Pero ella nuevamente intentó evitarlo, y el mercader frunció el ceño mirando al ordenanza. El joven tiró la alforja al suelo, le sujetó los brazos por detrás y neutralizó sus movimientos. El mercader levantó su túnica, metió la mano derecha entre sus piernas y se hizo lugar para que sus dedos superasen el taparrabos de lino. Eitana sintió el dolor de la penetración, pero mucho más la lanzada que suponía para su dignidad. Sus ojos se agrietaron de lágrimas, pero se reprimió. El recuerdo de su nombre, fuerza y valor, como la habían nombrado nada más nacer, azuzó su arrojo, y aguantó con su ademán de odio apuntando al mangón, decidida a que su nobleza aleteara en su interior, como un gorrión que solo escaparía con la muerte.
—Es virgen —dijo al fin.
—Es virgen y hermosa. La venderás muy bien, ya verás.

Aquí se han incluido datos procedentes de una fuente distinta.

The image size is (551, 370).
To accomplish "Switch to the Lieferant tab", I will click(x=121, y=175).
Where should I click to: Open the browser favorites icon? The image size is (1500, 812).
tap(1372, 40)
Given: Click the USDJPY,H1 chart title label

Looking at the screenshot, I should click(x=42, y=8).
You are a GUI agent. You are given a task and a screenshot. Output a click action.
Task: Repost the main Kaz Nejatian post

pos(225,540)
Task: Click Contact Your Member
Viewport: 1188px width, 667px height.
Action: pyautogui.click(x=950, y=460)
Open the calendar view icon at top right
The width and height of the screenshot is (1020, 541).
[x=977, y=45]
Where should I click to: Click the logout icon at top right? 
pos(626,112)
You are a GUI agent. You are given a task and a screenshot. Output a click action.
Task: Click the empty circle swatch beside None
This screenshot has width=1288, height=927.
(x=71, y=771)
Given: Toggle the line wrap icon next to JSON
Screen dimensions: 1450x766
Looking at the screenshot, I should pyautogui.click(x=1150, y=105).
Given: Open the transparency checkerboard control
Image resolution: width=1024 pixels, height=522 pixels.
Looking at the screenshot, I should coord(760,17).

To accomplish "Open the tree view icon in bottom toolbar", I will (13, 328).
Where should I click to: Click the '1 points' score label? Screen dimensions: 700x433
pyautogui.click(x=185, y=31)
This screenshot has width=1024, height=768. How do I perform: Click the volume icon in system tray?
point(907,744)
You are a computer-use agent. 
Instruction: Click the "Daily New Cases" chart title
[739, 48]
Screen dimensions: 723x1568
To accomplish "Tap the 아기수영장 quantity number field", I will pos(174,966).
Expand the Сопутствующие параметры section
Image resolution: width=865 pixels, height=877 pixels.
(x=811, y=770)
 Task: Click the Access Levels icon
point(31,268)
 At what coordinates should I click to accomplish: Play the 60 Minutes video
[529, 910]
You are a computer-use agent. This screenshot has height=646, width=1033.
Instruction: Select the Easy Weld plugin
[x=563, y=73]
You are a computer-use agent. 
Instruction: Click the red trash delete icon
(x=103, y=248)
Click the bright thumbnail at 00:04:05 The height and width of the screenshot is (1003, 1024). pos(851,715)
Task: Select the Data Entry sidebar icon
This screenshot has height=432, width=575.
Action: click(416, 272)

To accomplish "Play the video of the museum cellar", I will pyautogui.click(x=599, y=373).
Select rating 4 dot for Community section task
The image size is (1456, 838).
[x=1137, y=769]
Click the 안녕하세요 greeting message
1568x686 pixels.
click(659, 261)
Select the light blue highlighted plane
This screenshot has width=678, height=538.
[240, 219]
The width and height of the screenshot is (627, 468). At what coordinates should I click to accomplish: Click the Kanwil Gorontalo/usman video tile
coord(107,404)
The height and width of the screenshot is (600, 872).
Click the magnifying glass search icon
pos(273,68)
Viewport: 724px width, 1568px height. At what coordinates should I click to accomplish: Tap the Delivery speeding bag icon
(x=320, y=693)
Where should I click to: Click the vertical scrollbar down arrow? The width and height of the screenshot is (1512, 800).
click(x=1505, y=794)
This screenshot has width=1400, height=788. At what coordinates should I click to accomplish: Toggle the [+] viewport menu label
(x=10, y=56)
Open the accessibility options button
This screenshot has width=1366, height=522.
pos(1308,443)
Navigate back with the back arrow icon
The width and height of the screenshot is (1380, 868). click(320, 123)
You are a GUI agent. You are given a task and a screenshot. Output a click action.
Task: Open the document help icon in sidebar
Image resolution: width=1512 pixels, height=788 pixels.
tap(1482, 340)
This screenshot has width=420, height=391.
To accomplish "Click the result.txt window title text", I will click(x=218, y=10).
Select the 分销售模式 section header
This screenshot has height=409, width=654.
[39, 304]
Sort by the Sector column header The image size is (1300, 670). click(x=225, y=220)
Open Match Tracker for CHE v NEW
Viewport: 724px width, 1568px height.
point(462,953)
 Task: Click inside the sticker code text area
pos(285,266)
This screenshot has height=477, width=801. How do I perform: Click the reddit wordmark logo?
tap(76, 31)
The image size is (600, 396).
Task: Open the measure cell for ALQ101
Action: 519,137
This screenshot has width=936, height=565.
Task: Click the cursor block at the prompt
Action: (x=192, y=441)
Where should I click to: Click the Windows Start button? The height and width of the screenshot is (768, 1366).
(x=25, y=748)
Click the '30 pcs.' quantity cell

El hombre arqueó sus cejas hacia arriba, abrió el talego de cuero que colgaba de su cinturón y sacó las monedas de plata. El ordenanza estiró la mano y el dinero tintineó sobre su palma. Eitana lo observaba todo rígida como un palo, masticando una rabia que se le habría de indigestar, pero todavía con el anillo que le había entregado el tribuno oculto en su cintura.
—Que Júpiter te proteja —le dijo el soldado recogiendo su alforja.
—Igualmente —contestó el mangón.
Luego se dio media vuelta, sin apenas mirarla por última vez, y dejó que lo engullera el gentío.